Since the story appeared on Sunday, Fashanu has told journalists he only went along with the newspaper’s undercover sting because he wanted to gather evidence on what he thought was a criminal gang.
He has pointed to the fact that he gave police the £5,000 handed to him by reporters posing as Arab businessmen.
Mahmood told Press Gazette: “What he is saying is ludicrous. He said he went directly to the police, which he didn’t – it was two and a half hours after we contacted him.
“He says we only had two meetings with him.
That’s a lie; he had four meetings with us, which were all videotaped.
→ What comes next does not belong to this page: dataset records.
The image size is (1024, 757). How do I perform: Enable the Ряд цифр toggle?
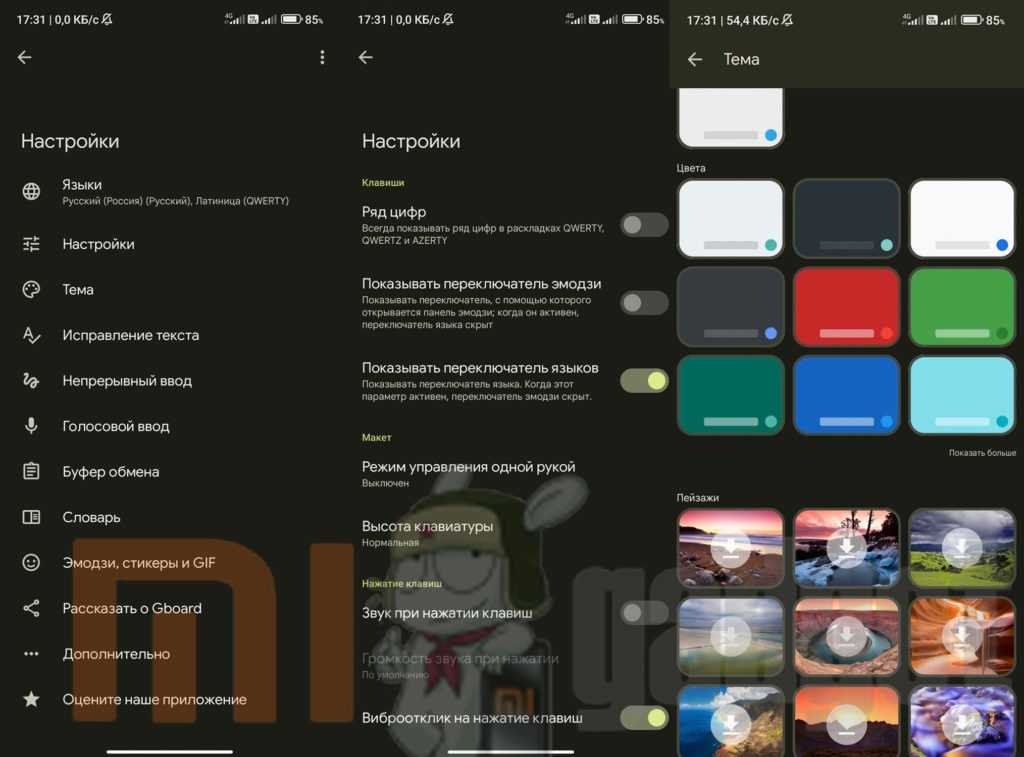coord(643,225)
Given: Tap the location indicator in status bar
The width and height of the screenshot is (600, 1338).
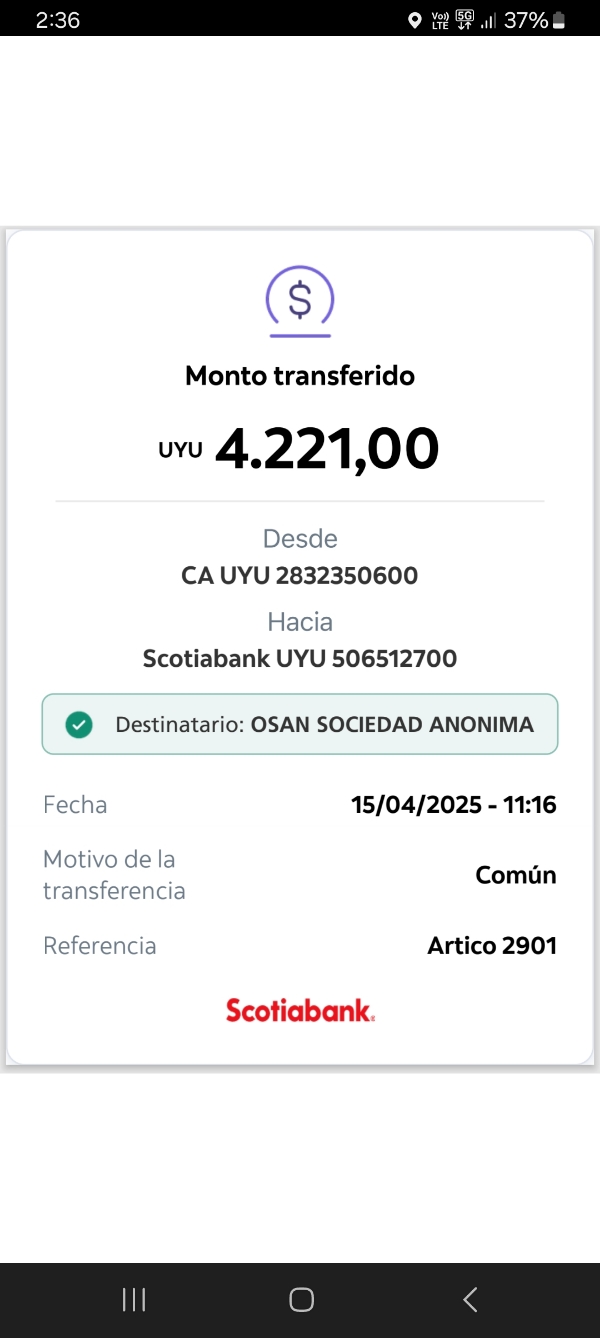Looking at the screenshot, I should (x=415, y=20).
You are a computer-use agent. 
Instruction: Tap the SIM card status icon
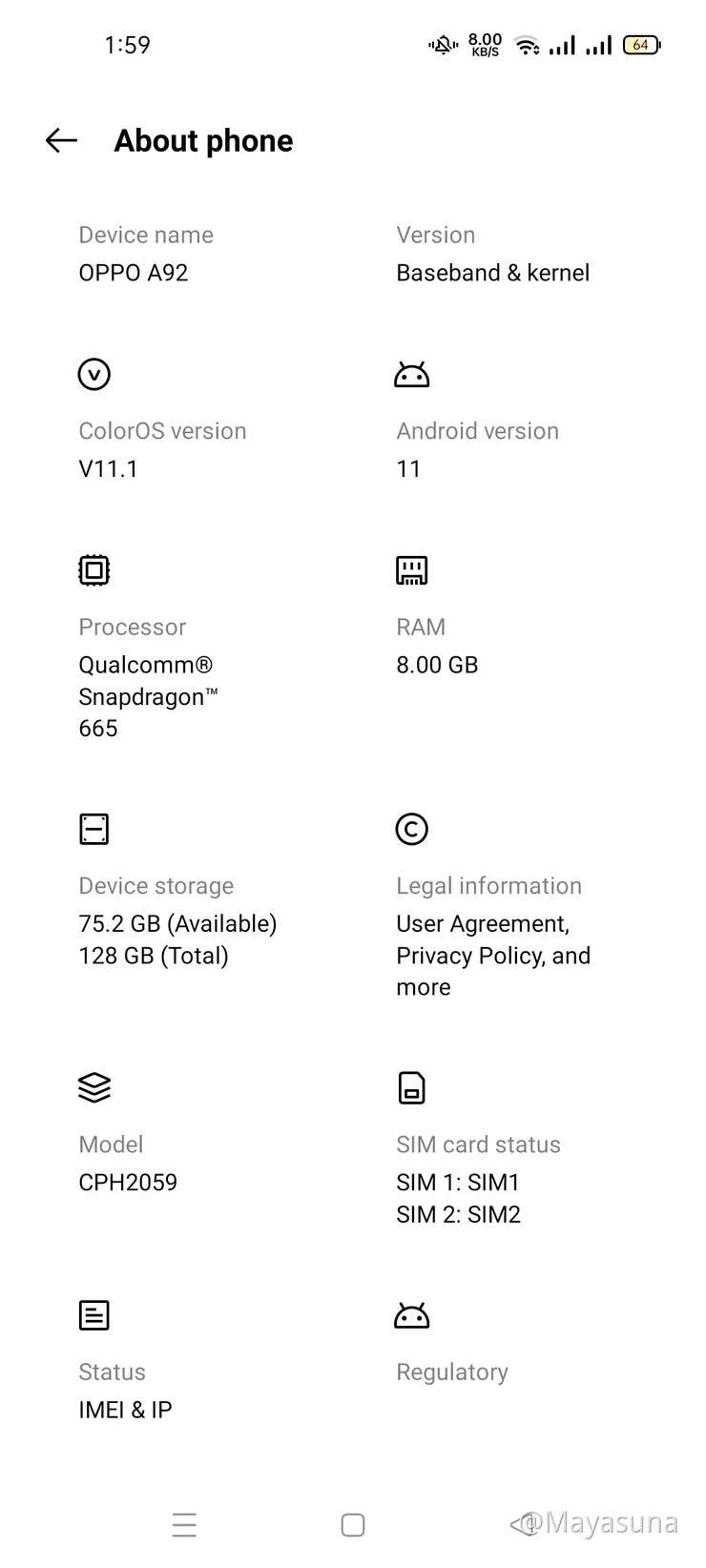click(411, 1087)
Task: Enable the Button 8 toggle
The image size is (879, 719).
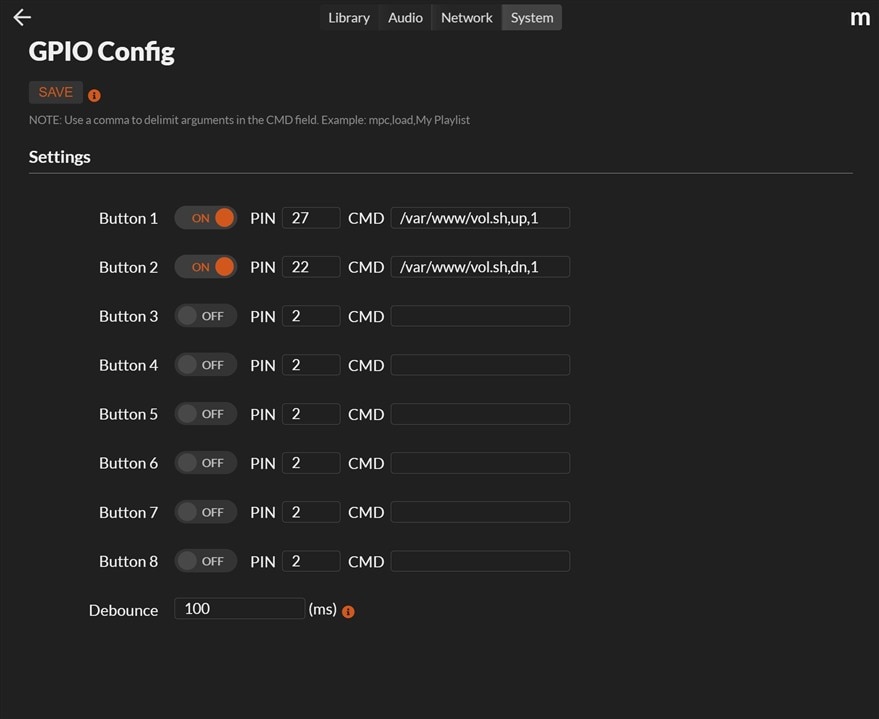Action: tap(206, 561)
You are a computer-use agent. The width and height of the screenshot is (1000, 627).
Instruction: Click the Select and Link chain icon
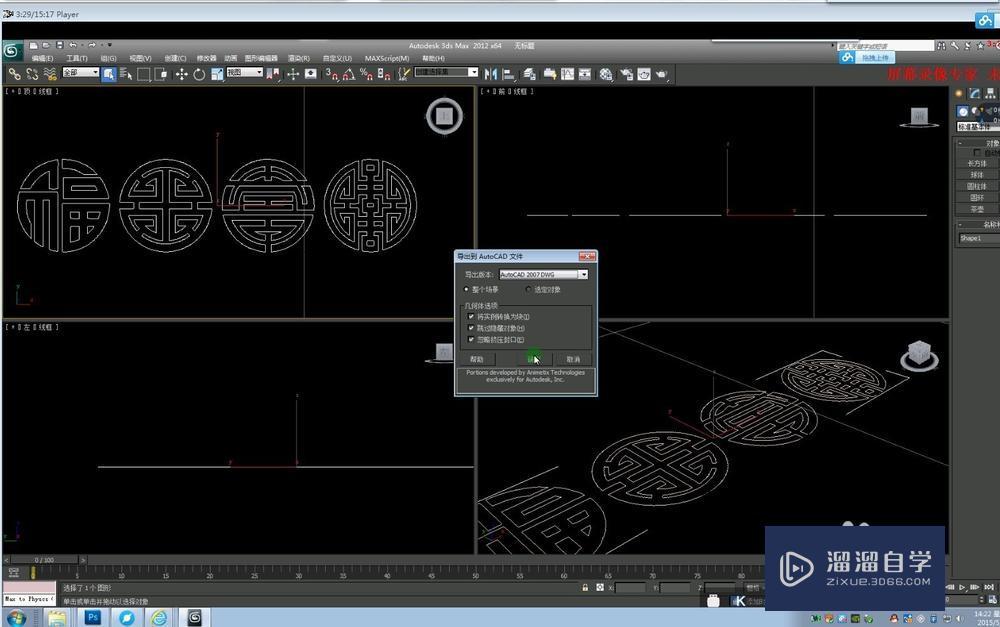[14, 74]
“To claim he was leading us along is absolute nonsense. He named six players who were friends of his and would take money to throw matches.
That’s not the way you would talk if you were trying to con us.
“We’ve got 50 pages of transcripts of conversations with him – he’s trying to save his own skin but he is bang to rights.”
A team of three NoW reporters set up the Fashanu sting over a period of a fortnight. They contacted him via his agent, saying they were from a television production company.
In subsequent meetings, which did not involve Fashanu’s agent, they discussed the organisation of a charity football match, which Fashanu is reported to have offered to fix.
He told the paper: “You pick a goalkeeper, you pick a striker and you pick a defender. The defender goes to pass the ball back, he knows the goalkeeper is over there and he scores an own goal.”
Six years ago, Fashanu was cleared of matchfixing allegations in a case prompted by reports in The Sun. The judge in that case made Fashanu pay his own legal costs, saying his conduct had “brought suspicion on himself”.
To date, the NoW has not been contacted by Fashanu or his lawyer.
Since the story was published, the paper has been contacted by a number of footballers’ agents concerned that their clients may be involved in the match-fixing allegations.
The NoW has promised more transcripts and further revelations in this Sunday’s edition. It is understood to have passed evidence to the Football Association.